[START MATERIAL FOR THE TASK]

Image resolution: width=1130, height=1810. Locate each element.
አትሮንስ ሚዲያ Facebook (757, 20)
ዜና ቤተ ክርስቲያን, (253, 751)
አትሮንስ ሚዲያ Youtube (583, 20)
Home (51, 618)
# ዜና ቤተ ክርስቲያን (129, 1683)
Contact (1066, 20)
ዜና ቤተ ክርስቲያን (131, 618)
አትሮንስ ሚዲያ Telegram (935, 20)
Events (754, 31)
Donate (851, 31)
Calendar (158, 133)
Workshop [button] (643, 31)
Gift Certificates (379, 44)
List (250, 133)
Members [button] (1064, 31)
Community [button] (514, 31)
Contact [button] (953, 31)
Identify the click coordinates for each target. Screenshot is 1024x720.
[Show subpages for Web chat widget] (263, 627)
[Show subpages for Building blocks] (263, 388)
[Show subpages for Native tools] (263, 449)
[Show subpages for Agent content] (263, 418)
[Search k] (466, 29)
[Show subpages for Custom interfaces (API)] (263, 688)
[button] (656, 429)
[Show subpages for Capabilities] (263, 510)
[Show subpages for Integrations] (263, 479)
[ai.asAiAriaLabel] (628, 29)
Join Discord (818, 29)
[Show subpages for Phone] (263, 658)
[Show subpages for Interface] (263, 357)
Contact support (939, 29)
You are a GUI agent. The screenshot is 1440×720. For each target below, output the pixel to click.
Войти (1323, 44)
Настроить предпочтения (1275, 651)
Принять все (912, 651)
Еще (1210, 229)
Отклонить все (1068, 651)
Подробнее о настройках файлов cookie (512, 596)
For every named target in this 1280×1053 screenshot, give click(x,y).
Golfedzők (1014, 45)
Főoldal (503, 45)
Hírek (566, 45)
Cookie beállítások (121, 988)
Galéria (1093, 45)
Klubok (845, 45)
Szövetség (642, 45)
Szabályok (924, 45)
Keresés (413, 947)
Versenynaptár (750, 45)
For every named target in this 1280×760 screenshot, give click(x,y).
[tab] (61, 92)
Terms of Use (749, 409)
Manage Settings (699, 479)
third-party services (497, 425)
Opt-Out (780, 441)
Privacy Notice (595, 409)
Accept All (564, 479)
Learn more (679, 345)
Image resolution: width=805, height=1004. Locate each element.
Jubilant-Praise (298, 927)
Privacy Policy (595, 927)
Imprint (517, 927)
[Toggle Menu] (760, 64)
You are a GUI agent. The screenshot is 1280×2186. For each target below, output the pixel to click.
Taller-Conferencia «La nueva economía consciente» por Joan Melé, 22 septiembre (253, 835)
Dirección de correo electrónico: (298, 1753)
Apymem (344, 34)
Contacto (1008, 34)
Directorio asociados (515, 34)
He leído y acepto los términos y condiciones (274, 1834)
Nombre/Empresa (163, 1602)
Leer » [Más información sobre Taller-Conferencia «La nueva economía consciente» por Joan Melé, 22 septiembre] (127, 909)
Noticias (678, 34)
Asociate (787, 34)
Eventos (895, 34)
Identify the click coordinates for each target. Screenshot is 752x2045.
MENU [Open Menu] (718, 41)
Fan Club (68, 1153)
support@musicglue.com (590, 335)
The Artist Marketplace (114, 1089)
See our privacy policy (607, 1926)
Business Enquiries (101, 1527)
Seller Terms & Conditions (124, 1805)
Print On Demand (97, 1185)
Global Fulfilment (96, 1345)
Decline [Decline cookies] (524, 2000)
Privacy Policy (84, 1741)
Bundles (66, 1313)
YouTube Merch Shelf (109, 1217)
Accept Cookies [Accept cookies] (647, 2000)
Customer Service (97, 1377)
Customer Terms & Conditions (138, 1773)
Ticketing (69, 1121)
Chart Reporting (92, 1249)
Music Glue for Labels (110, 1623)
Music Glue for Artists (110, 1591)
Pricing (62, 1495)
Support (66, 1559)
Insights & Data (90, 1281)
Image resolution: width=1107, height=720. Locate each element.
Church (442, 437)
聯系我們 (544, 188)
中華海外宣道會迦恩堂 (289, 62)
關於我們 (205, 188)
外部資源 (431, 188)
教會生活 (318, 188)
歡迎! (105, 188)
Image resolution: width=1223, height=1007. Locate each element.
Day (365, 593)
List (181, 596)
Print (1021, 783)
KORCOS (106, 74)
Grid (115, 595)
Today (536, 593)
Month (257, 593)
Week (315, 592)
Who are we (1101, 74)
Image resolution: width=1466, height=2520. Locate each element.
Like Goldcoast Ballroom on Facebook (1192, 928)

[END MATERIAL FOR THE TASK]

PROBLEM:
Rewrite the rows with "Today" switched to "Now" and nothing else changed, covering everything from the row that contains "Grid (115, 595)" down to the end of the rows.

RESULT FOR THIS EXERCISE:
Grid (115, 595)
Now (536, 593)
Month (257, 593)
Week (315, 592)
Who are we (1101, 74)
Image resolution: width=1466, height=2520. Locate each element.
Like Goldcoast Ballroom on Facebook (1192, 928)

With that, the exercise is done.